> **WHAT TO PRODUCE**: Using the data below, copy every line that contains the word "each".

> **MATERIAL FOR THIS TASK**:
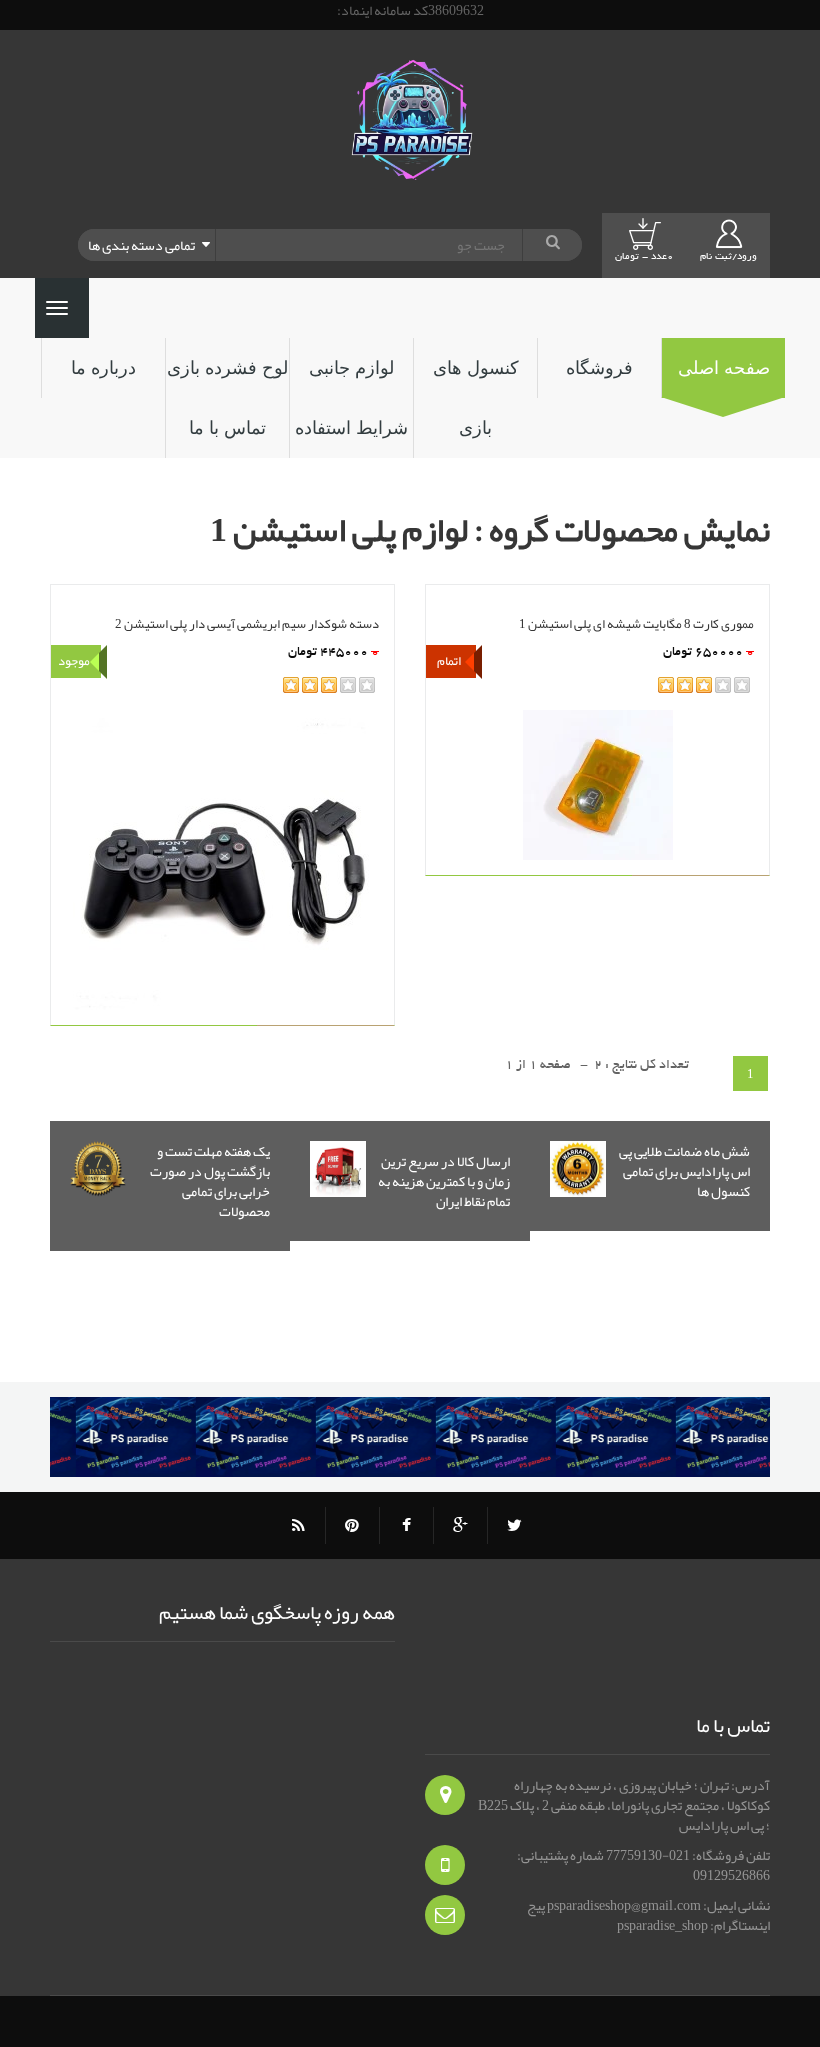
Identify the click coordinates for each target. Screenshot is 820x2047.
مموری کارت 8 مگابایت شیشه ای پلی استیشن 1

==

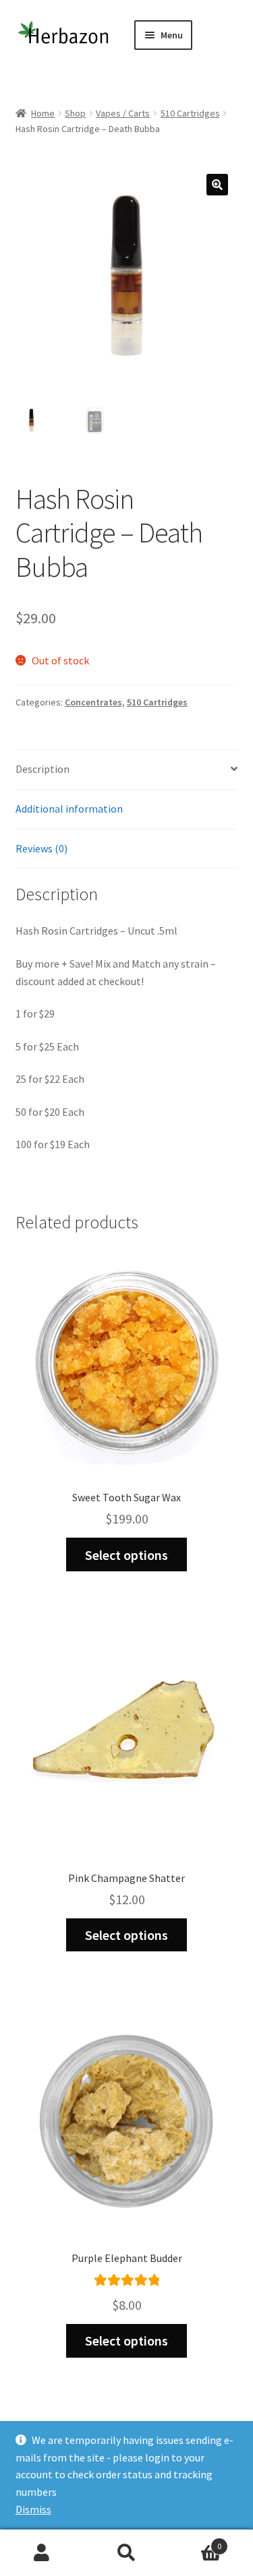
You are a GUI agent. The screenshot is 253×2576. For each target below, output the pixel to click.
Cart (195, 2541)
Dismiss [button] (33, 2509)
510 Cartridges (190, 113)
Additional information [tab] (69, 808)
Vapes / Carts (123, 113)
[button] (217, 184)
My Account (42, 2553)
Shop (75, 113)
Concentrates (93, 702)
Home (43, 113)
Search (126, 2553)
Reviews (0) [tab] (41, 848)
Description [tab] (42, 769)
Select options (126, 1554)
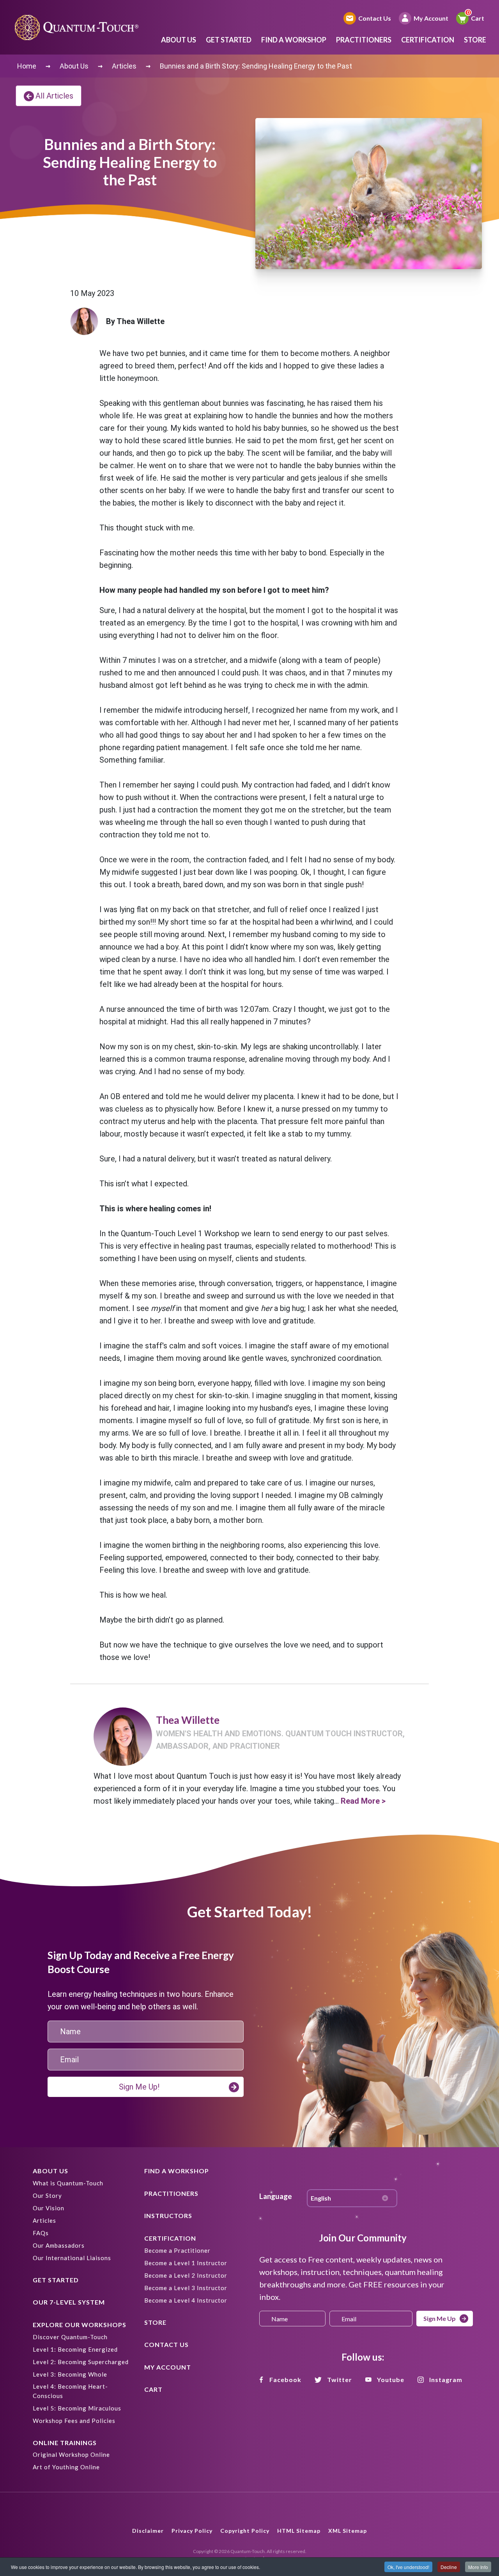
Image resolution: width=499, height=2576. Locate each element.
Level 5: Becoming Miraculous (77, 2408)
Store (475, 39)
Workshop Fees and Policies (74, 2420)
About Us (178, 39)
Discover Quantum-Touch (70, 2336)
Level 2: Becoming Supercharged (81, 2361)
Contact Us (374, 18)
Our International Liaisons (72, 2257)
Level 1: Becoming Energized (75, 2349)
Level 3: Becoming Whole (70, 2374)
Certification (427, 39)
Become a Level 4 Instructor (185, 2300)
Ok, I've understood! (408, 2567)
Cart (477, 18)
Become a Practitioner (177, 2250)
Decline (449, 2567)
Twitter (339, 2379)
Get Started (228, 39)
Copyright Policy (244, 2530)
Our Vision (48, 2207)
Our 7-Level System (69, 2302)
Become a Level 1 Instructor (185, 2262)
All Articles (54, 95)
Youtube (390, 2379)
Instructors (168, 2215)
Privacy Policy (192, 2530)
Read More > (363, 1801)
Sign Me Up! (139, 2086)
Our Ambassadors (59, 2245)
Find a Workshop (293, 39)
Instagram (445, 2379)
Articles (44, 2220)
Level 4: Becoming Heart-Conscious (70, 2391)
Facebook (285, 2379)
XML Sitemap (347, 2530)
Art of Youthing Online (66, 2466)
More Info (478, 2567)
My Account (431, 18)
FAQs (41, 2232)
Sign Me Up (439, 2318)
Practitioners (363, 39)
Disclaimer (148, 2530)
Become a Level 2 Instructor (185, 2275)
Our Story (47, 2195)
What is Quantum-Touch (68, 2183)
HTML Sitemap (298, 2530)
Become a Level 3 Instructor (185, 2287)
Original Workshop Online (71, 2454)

> **SOLVED PROBLEM**:
Identify the click coordinates for each target. Screenshot is 820x2047.
You are a GUI agent. The screenshot is 253×2576. For each target below, output the pixel to click.
Image resolution: width=499, height=2576. Locate each element.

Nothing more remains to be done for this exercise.